On Thursday I was involved in the Hope Valley College ‘activities week’ and, alongside other outdoor activities lead a day of fire-lighting workshops with the year 7s. Throughout the day I could see the positive effect that being outside (in the rain for the most part) and the real sense of achievement that successfully lighting their fires was having on these young people.

I’m hoping that the college will consider using their Eco area more in the future as I can only see it being an absolute positive influence and healthy space for the students to benefit from. 

Fridays nursery class of little ‘Forest School-ers’ were a delight to spend the morning with as always. As we approach the end of the summer school term myself and my colleagues can see such a difference in their confidence, communication, independence, development and sheer joy of playing in ‘their woods’. 
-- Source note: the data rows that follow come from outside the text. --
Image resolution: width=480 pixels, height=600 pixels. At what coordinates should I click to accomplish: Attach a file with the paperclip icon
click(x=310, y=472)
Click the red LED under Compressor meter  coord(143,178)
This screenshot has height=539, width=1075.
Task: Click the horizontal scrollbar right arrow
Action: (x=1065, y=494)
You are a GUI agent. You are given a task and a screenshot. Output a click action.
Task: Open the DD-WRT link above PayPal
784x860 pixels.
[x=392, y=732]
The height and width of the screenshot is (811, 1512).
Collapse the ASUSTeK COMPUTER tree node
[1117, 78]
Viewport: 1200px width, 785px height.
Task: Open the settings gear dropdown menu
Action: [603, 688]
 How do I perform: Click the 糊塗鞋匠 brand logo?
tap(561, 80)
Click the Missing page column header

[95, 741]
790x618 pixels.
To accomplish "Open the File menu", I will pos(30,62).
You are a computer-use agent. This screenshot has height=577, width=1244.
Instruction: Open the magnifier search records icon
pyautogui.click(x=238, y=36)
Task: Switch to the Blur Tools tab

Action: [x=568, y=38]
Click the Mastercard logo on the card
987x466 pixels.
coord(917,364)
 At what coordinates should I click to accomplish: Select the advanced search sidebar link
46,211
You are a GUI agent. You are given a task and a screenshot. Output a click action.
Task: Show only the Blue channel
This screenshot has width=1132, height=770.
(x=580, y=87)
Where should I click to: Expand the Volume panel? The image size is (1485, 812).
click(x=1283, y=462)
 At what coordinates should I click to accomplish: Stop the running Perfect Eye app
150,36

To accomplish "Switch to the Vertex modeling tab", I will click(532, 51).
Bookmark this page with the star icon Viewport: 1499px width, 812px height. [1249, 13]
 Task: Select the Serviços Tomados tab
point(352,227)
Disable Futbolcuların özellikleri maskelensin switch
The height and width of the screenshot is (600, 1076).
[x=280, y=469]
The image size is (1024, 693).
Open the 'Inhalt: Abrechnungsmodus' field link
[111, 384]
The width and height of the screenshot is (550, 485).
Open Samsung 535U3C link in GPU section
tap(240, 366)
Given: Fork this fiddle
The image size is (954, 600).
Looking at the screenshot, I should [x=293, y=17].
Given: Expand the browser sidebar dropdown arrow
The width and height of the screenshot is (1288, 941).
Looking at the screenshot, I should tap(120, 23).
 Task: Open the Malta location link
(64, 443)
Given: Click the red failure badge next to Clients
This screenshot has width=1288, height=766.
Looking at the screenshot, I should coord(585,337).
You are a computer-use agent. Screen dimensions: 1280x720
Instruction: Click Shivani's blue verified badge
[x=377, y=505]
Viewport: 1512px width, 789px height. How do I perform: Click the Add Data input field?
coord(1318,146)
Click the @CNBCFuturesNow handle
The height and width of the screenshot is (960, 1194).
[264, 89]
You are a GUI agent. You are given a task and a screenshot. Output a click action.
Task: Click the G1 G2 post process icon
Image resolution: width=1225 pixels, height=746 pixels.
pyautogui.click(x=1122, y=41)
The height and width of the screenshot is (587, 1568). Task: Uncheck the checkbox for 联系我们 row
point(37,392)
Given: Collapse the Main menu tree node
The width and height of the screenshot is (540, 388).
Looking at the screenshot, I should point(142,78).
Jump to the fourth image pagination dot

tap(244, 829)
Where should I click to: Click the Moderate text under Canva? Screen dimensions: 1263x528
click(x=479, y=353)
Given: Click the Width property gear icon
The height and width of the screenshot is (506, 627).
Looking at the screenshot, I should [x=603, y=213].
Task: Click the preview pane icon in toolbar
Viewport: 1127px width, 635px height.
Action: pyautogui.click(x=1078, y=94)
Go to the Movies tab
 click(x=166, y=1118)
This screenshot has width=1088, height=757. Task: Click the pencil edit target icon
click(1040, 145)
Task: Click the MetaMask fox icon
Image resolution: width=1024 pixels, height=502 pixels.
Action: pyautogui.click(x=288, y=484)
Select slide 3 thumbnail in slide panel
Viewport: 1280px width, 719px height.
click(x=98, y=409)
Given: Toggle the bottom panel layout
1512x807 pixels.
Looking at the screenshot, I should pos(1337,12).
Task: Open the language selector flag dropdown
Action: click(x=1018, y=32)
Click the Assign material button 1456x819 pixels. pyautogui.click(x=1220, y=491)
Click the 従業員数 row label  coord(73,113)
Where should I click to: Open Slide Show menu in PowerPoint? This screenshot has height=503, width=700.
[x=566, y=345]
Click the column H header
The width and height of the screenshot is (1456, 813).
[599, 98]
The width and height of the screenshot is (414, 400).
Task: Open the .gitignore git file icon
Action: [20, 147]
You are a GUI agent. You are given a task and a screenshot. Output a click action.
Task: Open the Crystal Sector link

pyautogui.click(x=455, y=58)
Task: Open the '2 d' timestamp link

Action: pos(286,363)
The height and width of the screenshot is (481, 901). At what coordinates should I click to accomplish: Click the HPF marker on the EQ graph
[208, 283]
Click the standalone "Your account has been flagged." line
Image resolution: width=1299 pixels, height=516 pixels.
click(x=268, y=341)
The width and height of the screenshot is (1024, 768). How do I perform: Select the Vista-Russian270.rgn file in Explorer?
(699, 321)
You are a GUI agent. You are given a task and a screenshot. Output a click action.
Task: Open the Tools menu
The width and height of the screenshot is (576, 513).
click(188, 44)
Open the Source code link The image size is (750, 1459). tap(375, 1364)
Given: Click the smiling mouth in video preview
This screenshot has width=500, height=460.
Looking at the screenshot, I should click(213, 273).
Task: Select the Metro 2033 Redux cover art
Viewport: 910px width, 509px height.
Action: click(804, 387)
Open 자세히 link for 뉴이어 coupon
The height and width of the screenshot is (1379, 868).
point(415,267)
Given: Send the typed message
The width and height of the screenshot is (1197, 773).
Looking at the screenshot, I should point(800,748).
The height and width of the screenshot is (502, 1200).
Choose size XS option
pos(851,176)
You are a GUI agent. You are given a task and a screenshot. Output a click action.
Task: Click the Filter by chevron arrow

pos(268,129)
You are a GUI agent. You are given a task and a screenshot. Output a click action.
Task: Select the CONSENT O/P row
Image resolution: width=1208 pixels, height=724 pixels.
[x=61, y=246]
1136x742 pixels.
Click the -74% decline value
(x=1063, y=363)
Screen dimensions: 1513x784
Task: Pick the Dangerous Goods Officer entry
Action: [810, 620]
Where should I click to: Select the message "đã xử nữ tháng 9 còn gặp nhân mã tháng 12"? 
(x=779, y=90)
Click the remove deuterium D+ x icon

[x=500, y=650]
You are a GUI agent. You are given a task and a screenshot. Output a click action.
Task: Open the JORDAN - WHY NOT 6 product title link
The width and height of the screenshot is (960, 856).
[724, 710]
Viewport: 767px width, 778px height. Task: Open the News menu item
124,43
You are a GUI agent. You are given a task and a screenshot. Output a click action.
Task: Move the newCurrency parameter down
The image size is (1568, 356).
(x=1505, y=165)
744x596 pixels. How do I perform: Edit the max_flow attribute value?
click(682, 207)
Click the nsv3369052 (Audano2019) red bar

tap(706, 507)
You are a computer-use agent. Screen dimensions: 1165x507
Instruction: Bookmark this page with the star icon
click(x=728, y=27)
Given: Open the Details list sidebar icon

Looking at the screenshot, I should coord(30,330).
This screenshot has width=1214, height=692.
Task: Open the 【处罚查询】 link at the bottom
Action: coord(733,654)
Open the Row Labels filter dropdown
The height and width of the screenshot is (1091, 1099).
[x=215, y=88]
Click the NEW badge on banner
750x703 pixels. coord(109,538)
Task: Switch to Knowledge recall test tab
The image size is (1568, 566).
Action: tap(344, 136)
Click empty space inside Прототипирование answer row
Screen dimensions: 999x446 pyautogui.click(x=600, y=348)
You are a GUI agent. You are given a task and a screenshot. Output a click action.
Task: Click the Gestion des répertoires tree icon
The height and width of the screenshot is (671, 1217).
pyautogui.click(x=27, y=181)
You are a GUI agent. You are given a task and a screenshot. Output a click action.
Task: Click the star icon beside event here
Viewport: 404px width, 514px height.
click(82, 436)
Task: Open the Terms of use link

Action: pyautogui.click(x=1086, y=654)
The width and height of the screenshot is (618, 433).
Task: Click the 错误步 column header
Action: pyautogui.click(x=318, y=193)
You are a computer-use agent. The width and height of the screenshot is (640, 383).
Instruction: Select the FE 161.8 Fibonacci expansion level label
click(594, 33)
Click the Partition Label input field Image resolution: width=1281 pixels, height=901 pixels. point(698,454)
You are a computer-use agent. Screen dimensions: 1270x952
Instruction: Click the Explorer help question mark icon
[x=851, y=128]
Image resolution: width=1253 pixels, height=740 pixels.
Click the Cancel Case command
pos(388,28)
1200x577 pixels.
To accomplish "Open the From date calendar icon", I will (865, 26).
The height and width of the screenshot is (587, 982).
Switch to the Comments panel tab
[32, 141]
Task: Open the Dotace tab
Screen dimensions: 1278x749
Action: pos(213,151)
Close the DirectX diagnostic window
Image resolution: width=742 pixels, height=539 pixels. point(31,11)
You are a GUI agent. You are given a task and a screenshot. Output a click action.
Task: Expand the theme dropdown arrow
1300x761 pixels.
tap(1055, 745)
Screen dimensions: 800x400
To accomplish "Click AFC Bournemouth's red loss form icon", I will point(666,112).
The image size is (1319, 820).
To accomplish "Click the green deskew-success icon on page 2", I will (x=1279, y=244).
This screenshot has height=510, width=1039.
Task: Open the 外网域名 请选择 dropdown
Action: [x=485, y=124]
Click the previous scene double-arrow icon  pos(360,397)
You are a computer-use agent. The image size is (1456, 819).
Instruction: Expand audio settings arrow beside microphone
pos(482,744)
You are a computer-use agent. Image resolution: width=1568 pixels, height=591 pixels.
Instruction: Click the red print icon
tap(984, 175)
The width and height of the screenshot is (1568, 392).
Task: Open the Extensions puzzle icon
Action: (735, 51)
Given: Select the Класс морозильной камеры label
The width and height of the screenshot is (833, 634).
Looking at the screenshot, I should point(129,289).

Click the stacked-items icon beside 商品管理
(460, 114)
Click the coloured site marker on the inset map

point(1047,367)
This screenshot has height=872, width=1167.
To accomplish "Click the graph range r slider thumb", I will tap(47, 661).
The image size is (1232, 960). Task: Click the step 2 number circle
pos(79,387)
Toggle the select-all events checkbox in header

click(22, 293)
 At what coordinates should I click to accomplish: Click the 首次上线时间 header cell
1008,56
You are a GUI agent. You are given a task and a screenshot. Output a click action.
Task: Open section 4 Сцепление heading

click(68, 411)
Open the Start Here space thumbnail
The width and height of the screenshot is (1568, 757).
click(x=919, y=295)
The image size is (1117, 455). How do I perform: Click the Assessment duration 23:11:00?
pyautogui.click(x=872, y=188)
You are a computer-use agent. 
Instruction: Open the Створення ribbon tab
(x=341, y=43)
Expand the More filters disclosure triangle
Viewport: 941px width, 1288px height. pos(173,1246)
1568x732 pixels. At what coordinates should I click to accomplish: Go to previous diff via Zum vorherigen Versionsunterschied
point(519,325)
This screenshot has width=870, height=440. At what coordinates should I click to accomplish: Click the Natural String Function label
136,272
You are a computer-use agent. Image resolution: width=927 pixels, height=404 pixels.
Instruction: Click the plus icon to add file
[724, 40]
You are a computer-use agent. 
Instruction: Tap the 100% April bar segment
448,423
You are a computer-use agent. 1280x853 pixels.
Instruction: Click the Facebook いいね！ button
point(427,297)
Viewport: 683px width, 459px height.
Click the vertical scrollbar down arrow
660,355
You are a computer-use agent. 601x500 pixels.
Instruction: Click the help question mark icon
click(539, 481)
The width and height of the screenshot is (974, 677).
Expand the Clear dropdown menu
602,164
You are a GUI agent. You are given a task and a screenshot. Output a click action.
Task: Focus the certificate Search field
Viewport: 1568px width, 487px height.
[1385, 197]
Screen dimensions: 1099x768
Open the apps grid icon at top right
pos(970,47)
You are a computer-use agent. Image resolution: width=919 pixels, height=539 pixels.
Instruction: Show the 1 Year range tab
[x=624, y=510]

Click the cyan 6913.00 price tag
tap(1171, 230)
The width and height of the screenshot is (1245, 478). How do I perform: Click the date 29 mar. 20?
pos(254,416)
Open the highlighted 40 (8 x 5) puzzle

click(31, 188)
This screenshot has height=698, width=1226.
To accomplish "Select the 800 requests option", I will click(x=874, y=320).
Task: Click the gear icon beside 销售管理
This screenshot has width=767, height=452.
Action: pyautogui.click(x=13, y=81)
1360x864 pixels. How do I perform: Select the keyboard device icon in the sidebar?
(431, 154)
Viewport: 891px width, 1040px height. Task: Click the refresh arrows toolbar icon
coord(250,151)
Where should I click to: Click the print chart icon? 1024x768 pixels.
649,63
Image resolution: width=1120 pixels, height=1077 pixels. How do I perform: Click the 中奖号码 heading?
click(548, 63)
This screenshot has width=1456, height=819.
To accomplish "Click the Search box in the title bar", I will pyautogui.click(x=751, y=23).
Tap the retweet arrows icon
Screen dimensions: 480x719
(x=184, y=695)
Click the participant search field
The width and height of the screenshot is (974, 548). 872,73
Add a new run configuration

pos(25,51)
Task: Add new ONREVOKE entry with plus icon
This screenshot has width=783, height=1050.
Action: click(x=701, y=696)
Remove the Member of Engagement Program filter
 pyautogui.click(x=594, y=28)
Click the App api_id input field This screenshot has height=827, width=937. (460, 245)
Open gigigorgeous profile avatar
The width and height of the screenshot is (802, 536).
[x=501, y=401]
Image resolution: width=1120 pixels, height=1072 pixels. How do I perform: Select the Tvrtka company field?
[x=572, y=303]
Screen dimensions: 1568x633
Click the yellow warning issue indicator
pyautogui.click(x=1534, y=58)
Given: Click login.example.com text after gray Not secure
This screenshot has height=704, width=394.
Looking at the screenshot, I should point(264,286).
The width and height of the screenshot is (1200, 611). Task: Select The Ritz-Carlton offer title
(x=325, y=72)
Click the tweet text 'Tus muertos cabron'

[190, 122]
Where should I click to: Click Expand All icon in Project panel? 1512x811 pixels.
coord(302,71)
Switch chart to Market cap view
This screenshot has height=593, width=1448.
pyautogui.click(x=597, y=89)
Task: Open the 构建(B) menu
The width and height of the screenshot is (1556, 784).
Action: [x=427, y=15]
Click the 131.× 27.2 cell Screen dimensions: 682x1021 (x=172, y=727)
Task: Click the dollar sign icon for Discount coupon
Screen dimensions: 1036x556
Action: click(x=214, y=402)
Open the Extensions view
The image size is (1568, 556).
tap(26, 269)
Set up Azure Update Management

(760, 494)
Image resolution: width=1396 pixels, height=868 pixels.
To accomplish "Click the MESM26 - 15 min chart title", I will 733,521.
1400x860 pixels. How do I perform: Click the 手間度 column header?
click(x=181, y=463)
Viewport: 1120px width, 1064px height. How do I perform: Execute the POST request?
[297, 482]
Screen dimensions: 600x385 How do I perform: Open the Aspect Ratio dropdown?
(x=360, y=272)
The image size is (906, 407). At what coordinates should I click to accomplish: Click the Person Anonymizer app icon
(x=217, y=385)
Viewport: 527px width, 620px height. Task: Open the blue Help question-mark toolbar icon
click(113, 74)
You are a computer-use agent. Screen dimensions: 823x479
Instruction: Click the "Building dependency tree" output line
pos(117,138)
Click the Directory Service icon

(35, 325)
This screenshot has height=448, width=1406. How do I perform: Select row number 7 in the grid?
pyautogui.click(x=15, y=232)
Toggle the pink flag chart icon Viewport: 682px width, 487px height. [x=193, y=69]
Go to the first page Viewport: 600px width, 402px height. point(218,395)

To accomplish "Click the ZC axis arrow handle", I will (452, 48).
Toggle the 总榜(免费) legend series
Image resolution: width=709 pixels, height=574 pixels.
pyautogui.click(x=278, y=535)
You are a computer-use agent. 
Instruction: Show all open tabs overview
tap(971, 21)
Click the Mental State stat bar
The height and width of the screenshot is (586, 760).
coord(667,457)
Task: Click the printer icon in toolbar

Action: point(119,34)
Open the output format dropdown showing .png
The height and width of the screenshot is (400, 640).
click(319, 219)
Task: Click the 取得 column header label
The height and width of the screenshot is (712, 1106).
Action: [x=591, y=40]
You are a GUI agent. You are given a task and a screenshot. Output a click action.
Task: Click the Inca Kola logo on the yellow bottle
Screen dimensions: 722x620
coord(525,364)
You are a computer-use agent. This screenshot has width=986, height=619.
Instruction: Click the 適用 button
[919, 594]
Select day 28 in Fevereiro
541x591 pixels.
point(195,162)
It’s been a busy, hard working week for me but I’ve been rewarded with some amazing ‘snap shot’ moments which will always remind me that what I am doing is making a positive impact on others and definitely reaffirming deep connections with the natural world.



A Sunny Sunday Adventure

As a celebration of a successful week I wanted a very gentle, sunny Sunday afternoon adventure and so me and Tom set off on the bus to Fox House. P1020496.JPG


Picking up litter as we went, we walked along the road and then across the heath to Blacka Moor.



Blacka Moor


Managed by the Sheffield and Rotherham Wildlife Trust Blacka Moor is a really special place to explore, with mixed woodland, extensive moorland and stunning views looking over towards Sheffield.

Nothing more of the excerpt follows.